Signed-off-by: p00465316 <panchao13@huawei.com>
Co-authored-by: p00465316 <panchao13@huawei.com>
---
 vllm_ascend/ops/fused_moe/fused_moe.py | 5 +++++
 1 file changed, 5 insertions(+)

diff --git a/vllm_ascend/ops/fused_moe/fused_moe.py b/vllm_ascend/ops/fused_moe/fused_moe.py
index 7d7b581d..79ba6623 100644
--- a/vllm_ascend/ops/fused_moe/fused_moe.py
+++ b/vllm_ascend/ops/fused_moe/fused_moe.py
@@ -320,6 +320,7 @@ class AscendFusedMoE(FusedMoE):
         self.quant_method.create_weights(layer=self, **moe_quant_params)
 
         self.enable_shared_expert_dp = ascend_config.enable_shared_expert_dp
+        self.enable_npugraph_ex_static_kernel = ascend_config.ascend_compilation_config.enable_static_kernel
 
         setup_moe_comm_method(self.moe_config)
         self.quant_type = self._get_quant_type()
@@ -391,6 +392,10 @@ class AscendFusedMoE(FusedMoE):
         assert self.quant_method is not None
 
         forward_context = get_forward_context()
+        # When static kernels are enabled, the forward pass runs twice (compilation + capture),
+        # causing moe_layer_index to overflow. Wrap the index to prevent out-of-bounds errors.

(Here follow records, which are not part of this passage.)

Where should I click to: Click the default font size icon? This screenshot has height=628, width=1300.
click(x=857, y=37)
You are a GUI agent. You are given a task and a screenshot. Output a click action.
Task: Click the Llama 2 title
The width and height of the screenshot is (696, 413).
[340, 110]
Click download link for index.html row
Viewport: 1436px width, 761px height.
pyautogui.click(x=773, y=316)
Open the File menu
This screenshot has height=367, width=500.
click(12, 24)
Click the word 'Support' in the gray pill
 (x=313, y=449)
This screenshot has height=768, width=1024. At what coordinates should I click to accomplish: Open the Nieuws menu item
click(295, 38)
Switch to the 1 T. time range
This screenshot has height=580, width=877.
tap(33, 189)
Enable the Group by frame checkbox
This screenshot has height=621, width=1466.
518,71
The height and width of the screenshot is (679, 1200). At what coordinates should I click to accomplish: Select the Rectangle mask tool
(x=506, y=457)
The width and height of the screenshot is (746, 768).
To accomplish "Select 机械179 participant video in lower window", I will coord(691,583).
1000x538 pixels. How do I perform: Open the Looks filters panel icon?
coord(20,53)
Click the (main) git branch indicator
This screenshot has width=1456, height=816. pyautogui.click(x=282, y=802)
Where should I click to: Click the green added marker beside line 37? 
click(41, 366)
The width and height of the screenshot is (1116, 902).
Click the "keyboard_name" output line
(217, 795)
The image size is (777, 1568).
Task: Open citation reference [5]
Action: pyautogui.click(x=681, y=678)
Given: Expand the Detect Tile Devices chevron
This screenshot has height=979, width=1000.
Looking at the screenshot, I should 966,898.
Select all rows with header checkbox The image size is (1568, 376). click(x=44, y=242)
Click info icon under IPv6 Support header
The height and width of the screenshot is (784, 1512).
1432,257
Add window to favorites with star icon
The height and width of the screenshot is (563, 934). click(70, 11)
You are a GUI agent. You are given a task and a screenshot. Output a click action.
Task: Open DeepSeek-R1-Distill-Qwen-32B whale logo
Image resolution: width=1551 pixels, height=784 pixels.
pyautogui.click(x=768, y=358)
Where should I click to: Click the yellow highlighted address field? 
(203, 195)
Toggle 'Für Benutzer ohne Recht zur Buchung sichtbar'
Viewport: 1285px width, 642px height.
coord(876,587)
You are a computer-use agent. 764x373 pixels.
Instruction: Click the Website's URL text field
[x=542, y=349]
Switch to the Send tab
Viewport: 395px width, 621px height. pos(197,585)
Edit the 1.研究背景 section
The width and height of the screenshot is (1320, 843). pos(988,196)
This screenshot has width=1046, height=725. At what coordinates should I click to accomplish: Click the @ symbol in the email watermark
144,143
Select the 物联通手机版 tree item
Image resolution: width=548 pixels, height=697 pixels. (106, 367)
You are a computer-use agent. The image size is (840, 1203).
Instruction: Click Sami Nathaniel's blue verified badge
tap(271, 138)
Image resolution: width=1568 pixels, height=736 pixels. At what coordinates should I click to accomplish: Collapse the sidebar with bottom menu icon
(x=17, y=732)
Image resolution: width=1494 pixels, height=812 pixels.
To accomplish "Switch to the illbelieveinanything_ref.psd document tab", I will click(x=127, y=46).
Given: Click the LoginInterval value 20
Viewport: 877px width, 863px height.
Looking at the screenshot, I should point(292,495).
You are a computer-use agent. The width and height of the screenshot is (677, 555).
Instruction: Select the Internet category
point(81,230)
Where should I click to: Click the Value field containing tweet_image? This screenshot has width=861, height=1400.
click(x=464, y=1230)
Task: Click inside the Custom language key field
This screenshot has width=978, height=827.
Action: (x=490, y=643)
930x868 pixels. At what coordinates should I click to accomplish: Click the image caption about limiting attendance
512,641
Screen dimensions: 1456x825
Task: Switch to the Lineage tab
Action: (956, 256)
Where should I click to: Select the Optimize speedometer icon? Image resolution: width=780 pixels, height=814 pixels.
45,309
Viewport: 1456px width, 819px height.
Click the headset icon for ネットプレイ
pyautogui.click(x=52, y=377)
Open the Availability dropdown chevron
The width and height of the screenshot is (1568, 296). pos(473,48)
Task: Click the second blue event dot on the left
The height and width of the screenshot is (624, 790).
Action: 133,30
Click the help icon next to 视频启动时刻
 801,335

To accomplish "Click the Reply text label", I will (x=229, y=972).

+        if self.enable_npugraph_ex_static_kernel:
+            forward_context.moe_layer_index = forward_context.moe_layer_index % (len(forward_context.all_moe_layers))
 
         # Load balancing for token distribution among experts in dummy_run
         # TODO: The community only considers load balancing when DP > 1.